● **Your assignment**
Output exactly, with nothing added, the entries from the first line through the line with "黑龙江 (36, 1058)".

● **Material shown**
========
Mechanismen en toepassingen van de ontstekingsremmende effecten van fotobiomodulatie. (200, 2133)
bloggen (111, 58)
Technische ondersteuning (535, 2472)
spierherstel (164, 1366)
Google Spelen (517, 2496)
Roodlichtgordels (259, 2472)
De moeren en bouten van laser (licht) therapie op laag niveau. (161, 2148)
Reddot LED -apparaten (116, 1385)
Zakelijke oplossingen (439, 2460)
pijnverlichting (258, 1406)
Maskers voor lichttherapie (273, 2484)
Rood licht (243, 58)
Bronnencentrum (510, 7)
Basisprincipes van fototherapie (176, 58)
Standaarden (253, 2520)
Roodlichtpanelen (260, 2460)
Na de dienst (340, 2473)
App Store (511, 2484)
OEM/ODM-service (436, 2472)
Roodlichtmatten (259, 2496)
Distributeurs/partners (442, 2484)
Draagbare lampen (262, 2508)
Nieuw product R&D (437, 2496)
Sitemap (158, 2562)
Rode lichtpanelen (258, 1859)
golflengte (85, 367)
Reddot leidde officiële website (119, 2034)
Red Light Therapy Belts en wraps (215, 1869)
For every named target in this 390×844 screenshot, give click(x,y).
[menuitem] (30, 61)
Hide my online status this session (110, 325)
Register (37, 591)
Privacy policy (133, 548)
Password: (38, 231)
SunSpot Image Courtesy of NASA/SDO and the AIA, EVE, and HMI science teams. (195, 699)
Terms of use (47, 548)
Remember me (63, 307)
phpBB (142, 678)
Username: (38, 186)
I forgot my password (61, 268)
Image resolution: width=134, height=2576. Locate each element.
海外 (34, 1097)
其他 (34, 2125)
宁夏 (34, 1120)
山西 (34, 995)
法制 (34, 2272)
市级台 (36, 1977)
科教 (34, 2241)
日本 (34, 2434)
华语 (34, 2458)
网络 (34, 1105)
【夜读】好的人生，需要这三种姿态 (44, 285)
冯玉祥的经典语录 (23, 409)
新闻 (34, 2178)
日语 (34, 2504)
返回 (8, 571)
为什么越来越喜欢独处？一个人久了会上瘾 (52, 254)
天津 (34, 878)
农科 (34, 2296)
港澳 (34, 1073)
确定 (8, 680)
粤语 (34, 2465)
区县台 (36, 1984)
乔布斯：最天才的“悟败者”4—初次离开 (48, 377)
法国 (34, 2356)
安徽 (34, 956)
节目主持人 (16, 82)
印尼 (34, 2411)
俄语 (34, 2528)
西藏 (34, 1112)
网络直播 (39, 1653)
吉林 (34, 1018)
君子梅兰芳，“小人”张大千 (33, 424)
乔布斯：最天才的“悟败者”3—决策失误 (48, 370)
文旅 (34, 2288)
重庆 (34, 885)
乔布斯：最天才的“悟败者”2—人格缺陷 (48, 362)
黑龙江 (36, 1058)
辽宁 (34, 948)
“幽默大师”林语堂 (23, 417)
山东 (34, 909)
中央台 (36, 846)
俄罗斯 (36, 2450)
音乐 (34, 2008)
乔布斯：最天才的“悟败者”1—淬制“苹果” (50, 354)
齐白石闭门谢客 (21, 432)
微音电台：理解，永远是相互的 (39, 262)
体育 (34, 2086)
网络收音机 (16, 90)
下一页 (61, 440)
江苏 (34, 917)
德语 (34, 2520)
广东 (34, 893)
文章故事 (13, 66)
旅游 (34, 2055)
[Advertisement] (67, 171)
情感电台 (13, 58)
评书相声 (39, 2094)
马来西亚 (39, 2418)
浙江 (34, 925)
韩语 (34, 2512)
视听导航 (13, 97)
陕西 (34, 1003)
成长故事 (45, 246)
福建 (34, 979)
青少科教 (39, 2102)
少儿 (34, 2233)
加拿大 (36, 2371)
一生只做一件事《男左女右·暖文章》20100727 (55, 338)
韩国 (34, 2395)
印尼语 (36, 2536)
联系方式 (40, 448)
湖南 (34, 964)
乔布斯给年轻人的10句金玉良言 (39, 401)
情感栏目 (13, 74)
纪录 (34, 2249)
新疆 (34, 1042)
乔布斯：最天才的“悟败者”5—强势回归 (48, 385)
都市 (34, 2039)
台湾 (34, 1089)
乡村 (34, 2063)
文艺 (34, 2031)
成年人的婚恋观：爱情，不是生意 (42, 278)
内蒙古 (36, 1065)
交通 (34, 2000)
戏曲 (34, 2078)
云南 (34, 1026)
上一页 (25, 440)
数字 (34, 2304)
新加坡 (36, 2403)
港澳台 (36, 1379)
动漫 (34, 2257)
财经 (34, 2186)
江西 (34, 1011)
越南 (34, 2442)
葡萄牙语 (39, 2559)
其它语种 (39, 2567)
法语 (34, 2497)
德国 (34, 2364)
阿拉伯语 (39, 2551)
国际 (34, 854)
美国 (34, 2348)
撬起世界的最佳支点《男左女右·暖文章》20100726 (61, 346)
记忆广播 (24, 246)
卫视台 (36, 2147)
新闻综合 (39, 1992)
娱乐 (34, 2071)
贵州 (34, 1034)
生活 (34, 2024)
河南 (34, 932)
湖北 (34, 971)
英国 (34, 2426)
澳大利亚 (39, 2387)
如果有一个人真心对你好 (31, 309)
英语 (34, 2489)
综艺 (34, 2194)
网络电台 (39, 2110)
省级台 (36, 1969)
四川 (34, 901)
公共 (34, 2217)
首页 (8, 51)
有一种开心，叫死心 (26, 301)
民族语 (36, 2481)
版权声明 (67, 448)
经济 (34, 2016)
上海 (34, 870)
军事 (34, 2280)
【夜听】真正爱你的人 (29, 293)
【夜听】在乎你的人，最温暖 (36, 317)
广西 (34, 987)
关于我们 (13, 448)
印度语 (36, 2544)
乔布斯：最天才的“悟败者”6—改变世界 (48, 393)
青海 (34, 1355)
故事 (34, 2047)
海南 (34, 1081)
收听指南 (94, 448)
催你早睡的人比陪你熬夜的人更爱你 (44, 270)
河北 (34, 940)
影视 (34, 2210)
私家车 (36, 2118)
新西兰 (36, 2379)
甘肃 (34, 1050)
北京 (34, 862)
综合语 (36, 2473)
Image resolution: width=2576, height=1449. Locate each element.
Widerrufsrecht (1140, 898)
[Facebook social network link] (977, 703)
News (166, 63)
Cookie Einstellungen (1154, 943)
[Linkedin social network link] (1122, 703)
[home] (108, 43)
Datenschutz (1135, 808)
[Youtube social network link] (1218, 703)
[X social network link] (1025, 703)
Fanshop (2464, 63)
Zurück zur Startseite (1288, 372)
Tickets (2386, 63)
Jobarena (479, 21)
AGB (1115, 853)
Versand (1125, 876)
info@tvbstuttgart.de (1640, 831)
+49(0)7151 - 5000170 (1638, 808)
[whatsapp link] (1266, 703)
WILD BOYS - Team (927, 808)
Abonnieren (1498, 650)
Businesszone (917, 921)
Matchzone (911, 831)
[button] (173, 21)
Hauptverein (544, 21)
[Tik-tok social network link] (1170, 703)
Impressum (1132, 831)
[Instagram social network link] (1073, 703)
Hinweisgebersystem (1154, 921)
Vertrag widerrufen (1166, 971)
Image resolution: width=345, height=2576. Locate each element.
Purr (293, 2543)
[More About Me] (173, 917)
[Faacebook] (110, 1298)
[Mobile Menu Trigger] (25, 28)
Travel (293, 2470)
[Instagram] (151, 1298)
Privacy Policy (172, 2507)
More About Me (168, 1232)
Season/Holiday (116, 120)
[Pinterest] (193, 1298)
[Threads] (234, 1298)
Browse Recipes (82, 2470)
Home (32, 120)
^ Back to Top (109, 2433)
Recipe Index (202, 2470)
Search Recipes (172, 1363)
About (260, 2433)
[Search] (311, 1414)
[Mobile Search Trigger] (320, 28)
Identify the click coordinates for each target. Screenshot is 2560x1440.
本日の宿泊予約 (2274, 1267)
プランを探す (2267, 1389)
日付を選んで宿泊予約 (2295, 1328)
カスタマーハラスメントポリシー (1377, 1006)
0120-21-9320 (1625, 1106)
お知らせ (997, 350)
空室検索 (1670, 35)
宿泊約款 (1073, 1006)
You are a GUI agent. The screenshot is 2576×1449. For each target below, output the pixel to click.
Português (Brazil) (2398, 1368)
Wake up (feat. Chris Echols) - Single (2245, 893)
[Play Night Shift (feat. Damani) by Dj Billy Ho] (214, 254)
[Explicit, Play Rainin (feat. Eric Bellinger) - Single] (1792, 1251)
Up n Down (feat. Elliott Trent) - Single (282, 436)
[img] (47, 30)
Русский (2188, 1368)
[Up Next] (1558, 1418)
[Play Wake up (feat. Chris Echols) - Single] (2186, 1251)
========
● **Answer section**
Mechanismen en toepassingen van de ontstekingsremmende effecten van fotobiomodulatie. (200, 2133)
bloggen (111, 58)
Technische ondersteuning (535, 2472)
spierherstel (164, 1366)
Google Spelen (517, 2496)
Roodlichtgordels (259, 2472)
De moeren en bouten van laser (licht) therapie op laag niveau. (161, 2148)
Reddot LED -apparaten (116, 1385)
Zakelijke oplossingen (439, 2460)
pijnverlichting (258, 1406)
Maskers voor lichttherapie (273, 2484)
Rood licht (243, 58)
Bronnencentrum (510, 7)
Basisprincipes van fototherapie (176, 58)
Standaarden (253, 2520)
Roodlichtpanelen (260, 2460)
Na de dienst (340, 2473)
App Store (511, 2484)
OEM/ODM-service (436, 2472)
Roodlichtmatten (259, 2496)
Distributeurs/partners (442, 2484)
Draagbare lampen (262, 2508)
Nieuw product R&D (437, 2496)
Sitemap (158, 2562)
Rode lichtpanelen (258, 1859)
golflengte (85, 367)
Reddot leidde officiële website (119, 2034)
Red Light Therapy Belts en wraps (215, 1869)
For every named target in this 390×844 screenshot, give click(x,y).
[menuitem] (30, 61)
Hide my online status this session (110, 325)
Register (37, 591)
Privacy policy (133, 548)
Password: (38, 231)
SunSpot Image Courtesy of NASA/SDO and the AIA, EVE, and HMI science teams. (195, 699)
Terms of use (47, 548)
Remember me (63, 307)
phpBB (142, 678)
Username: (38, 186)
I forgot my password (61, 268)
Image resolution: width=134, height=2576. Locate each element.
海外 (34, 1097)
其他 (34, 2125)
宁夏 (34, 1120)
山西 (34, 995)
法制 (34, 2272)
市级台 (36, 1977)
科教 (34, 2241)
日本 (34, 2434)
华语 (34, 2458)
网络 (34, 1105)
【夜读】好的人生，需要这三种姿态 (44, 285)
冯玉祥的经典语录 (23, 409)
新闻 (34, 2178)
日语 (34, 2504)
返回 (8, 571)
为什么越来越喜欢独处？一个人久了会上瘾 (52, 254)
天津 (34, 878)
农科 (34, 2296)
港澳 (34, 1073)
确定 (8, 680)
粤语 (34, 2465)
区县台 (36, 1984)
乔布斯：最天才的“悟败者”4—初次离开 (48, 377)
法国 (34, 2356)
安徽 (34, 956)
节目主持人 (16, 82)
印尼 (34, 2411)
俄语 (34, 2528)
西藏 (34, 1112)
网络直播 (39, 1653)
吉林 (34, 1018)
君子梅兰芳，“小人”张大千 (33, 424)
乔布斯：最天才的“悟败者”3—决策失误 (48, 370)
文旅 (34, 2288)
重庆 (34, 885)
乔布斯：最天才的“悟败者”2—人格缺陷 (48, 362)
黑龙江 (36, 1058)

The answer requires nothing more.